**DATASET ENTRIES**:
···

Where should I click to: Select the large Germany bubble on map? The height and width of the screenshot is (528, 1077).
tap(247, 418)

···

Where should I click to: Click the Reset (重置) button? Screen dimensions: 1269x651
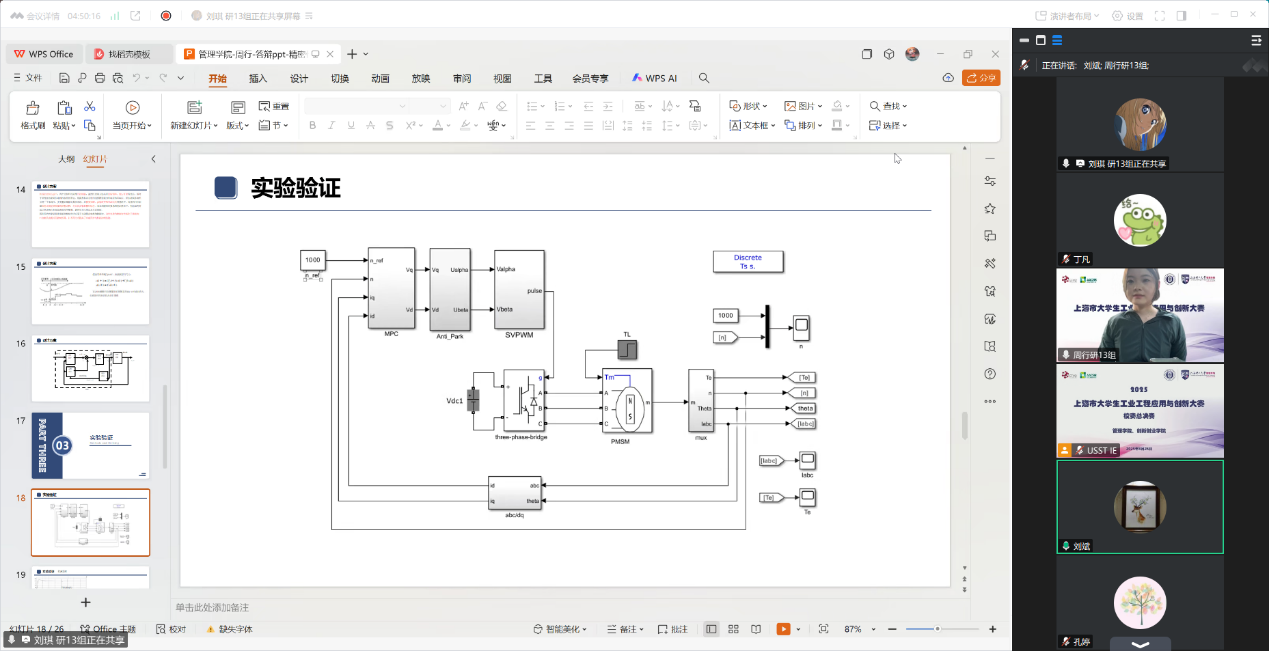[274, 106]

···

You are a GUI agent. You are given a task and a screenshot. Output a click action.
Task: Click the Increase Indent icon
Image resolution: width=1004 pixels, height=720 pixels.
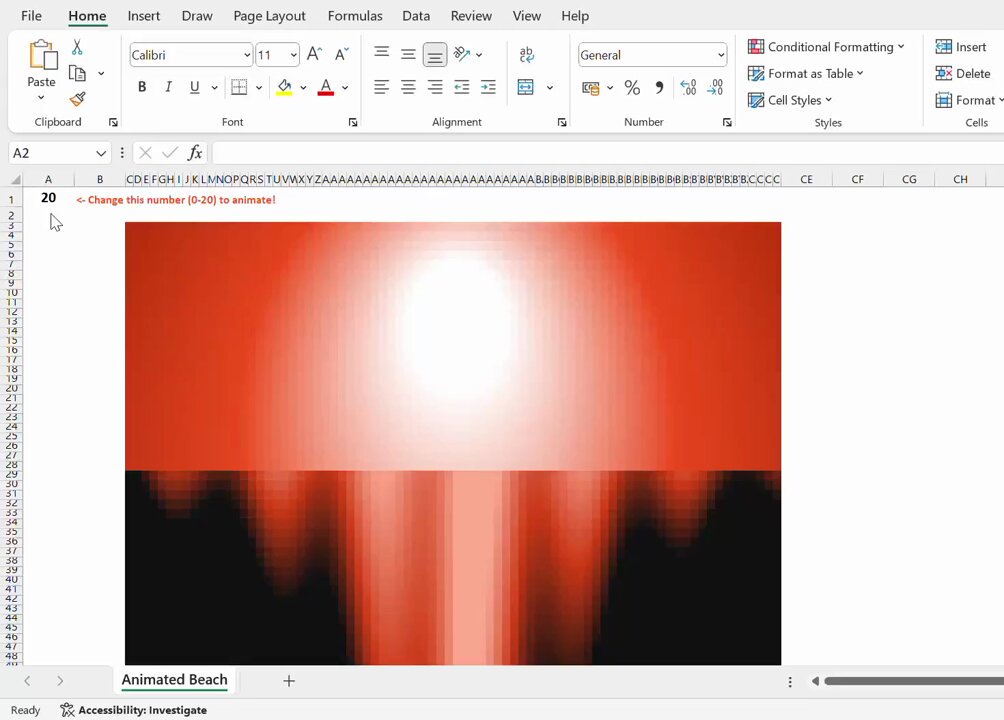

···

**TASK BRIEF**:
Copy range, inclusive: the line holding "Task: Click the Increase Indent icon" to the line holding "Image resolution: width=1004". Reproduce exactly those lines of the records above and no others.

**OUTPUT FOR THIS TASK**:
Task: Click the Increase Indent icon
Image resolution: width=1004 pixels, height=720 pixels.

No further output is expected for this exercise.